# Stated problem A:
Summarize the network setup exchange in two sentences.
# Stated problem B:
According to the network setup exchange, how many subnets does the setup need in the private segment?

Yes, the pub nic is configured for DHCP, the private nic has assigned
private ip's. I don't have a 3rd sub-net?? Unsure how that would
figure into the equation.... again thanks for the assistance

OK, I thought some more. Here's the issue I'm not to sure about, ICS on
the Win2K box. I tried using ICS back in Win98 days and it really does a
bunch of stuff to the IP config.

Here: http://www.starbandusers.com/ncs.htm this page has a sample
configuration of EXACTLY what you are trying to do. I didn't read over
the whole thing, but give it a shot. I think they are still using NAT on
the rtr, and then NAT'g agin on the Win2K box, which I wouldn't do, but
it apparently works. I'm sure I could come up with a more clean config,
with a little time.

The issue is subnetting. This setup requires 2 subnets in the private
segment, not only 1. Maybe you could have got this working already if you
spoke with their '3rd level support'. They may have known this. Feel free
to e-mail me with any more questions if you need to. Use the listed e-
mail and just remove all the dots except for one of the doubles.

# Data block:
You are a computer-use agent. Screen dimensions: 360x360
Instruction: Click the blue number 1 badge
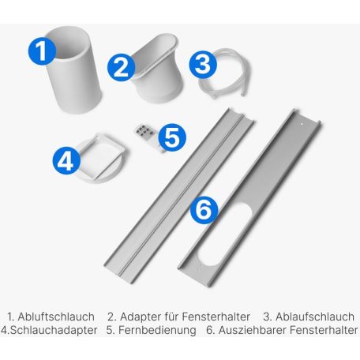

# Exercise result A:
The public NIC uses DHCP and the private NIC has assigned private IPs, and a reply links a page with a sample configuration of the same setup, which seems to use NAT on the router and again on the Win2K box. The reply says the real issue is subnetting, because the setup needs two subnets in the private segment rather than one.

# Exercise result B:
It needs two subnets, not only one.